I also have this gut feeling that Syed is innocent, particularly if I’m answering the narrow question of whether he should have been convicted here. There was a really thin evidentiary record. Really thin. Like most Serial obsessives, I’ve looked at far more documents than the show provided. They make it clear that the state’s theory of the case is complete hogwash. Syed was convicted mostly because of the alchemy of the trial. He was screwed, judicially speaking, by the witches’ brew of a disorganized defense lawyer, an eyewitness who seems to have been relatively convincing on the stand but who was also clearly coached (outside the view of jurors) to get his testimony to match a cell phone call sheet, a certain amount of ignorance on the part of the jurors about Islam and a charming, lucid defendant who was instructed not to take the stand.

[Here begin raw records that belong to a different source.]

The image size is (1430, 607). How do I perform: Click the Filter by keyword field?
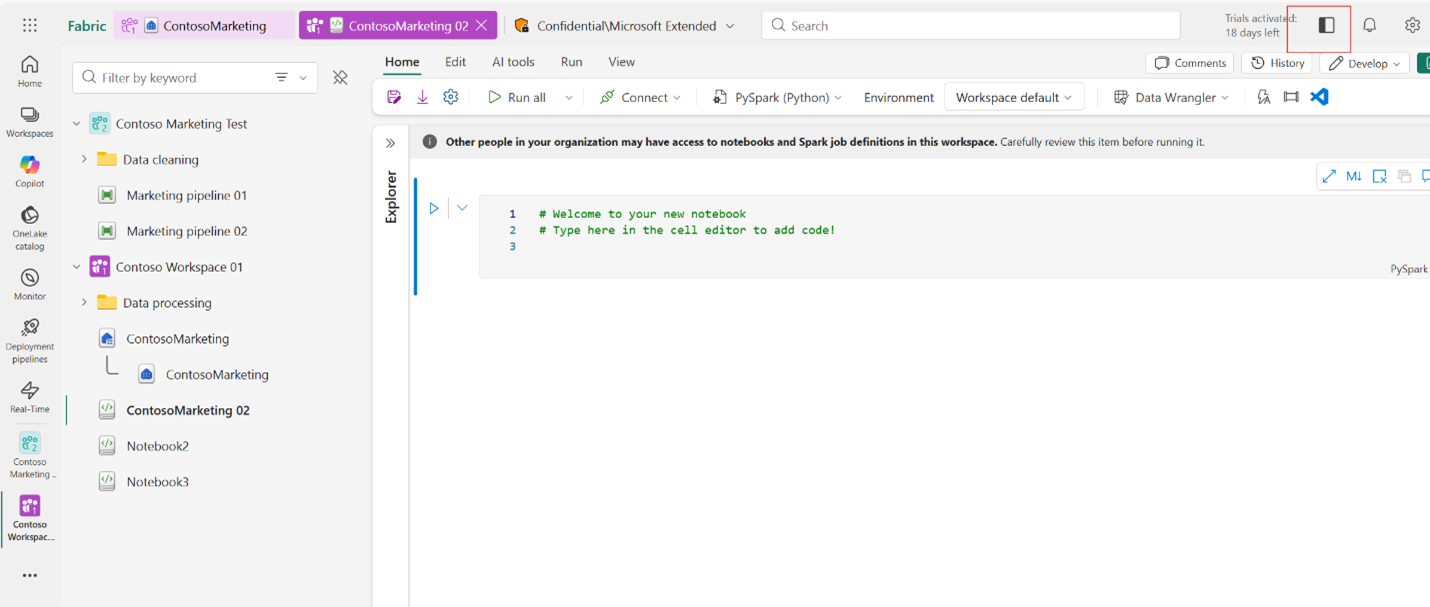click(175, 78)
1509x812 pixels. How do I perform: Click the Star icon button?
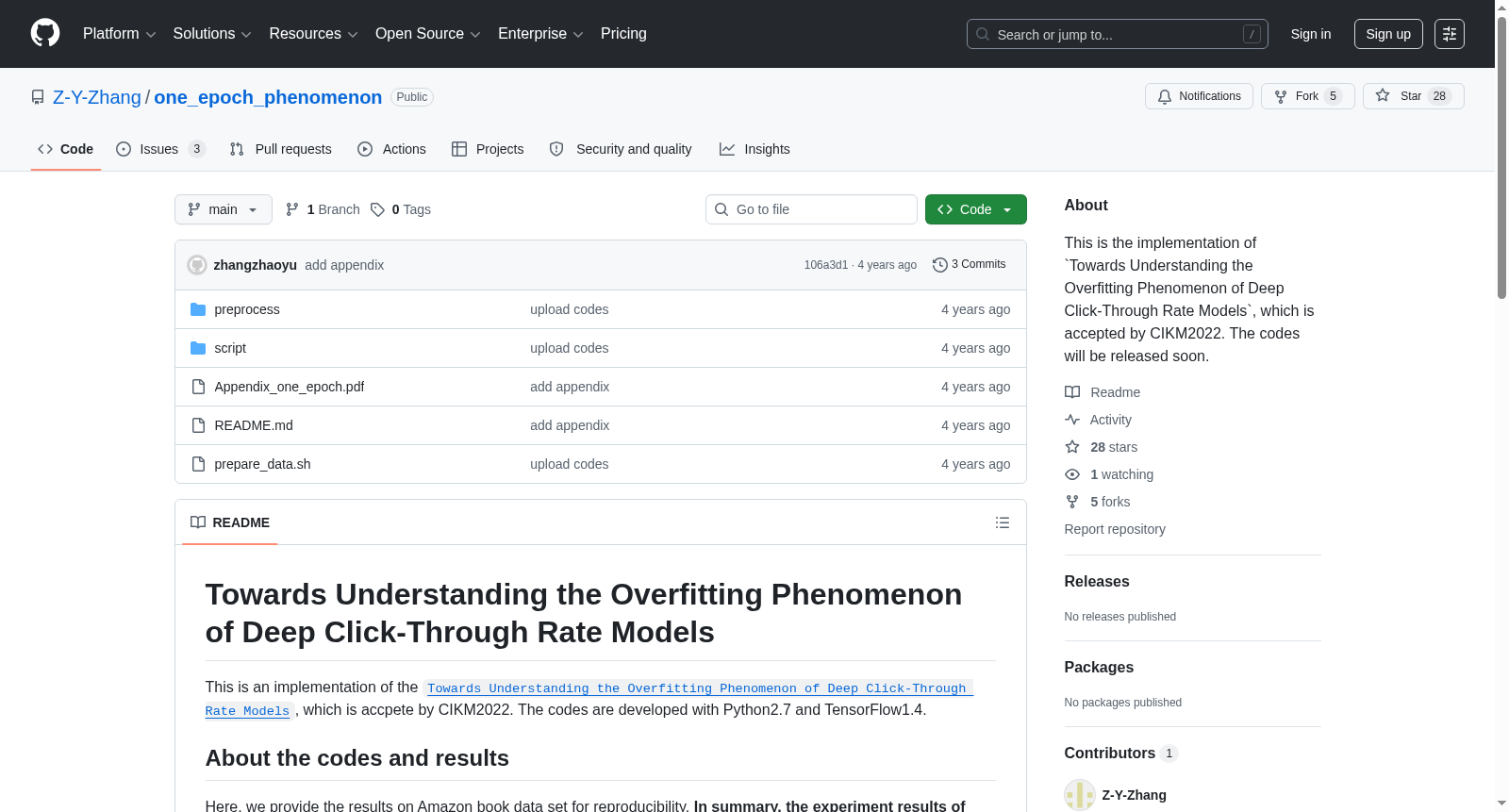(1383, 96)
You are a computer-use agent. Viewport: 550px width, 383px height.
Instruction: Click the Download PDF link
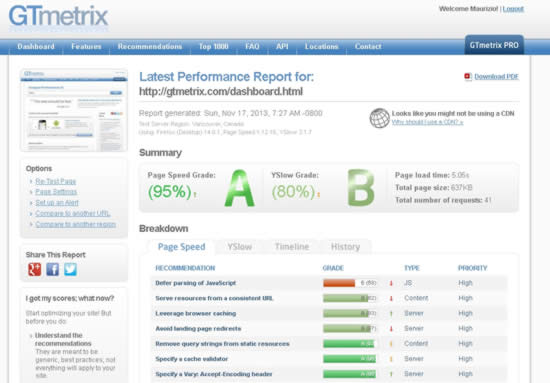[496, 76]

But just as I have views of how the evidence was presented at trial, I’ve found some of Serial’s choices utterly baffling. The worst one, by my lights, was that we got no context on the wider picture of justice in Baltimore in 1999. Koenig dutifully related that the prosecutor had stepped out of line when he provided the main state’s witness, Jay, with free private counsel. What she either could not or did not explain was whether prosecutorial misconduct of this kind was rampant in Baltimore. She also seemed rather late to the party in only addressing the role of prejudice against Muslims in the case. She got to it in episode 10 of 12, in a case where Islam was the explicit lynchpin of the motive. And even then, her coverage of it was cursory, glancing. It was too little, too late.

Other versions of that sort of criticism appear here, and here. I mostly held my tongue on it until the end because I agreed with those who said that it seemed a little unfair to ding Serial for it until the show was over. There was always the possibility, I agreed, that Koenig wanted to bring it up later for story structure reasons, for clarity. I might quibble with how she presented things but I couldn’t make any definitive statement while there were still new episodes left.

But here we are at the end, and: nothing about the larger criminal justice system in Baltimore was said. The religious bias questions were never touched again.

Even writing this I feel a little churlish. As I said yesterday, I’ve done enough reporting to see that Serial simply dramatized what an imperfect quest for the truth reporting can be. That’s why journalists, in particular, are obsessed with it; they see their own flaws reflected back at them, I think, though only the best are willing to admit it.

And even if the Monday-morning quarterbacking was annoying at times, I think it was also part of the point. Half the point of serializing any story is inciting the fervent, week-by-week breathless curiosity of the masses. You can’t fault them for responding accordingly. I’d hoped at some point Koenig might acknowledge it in the show itself, talk about how it might have shaped her. But she’s clearly not much for self-conscious meta-journalism. She insisted to the New York Times magazine, “I’m a reporter.”

And I keep thinking about how she said that one “bare fact” was key to her gut feeling:

“Why on earth would a guilty man agree to let me do this story, unless he was cocky to the point of delusion?”

Five million listeners, countless hours of human effort expended and no exoneration on the horizon later, it’s still a good question.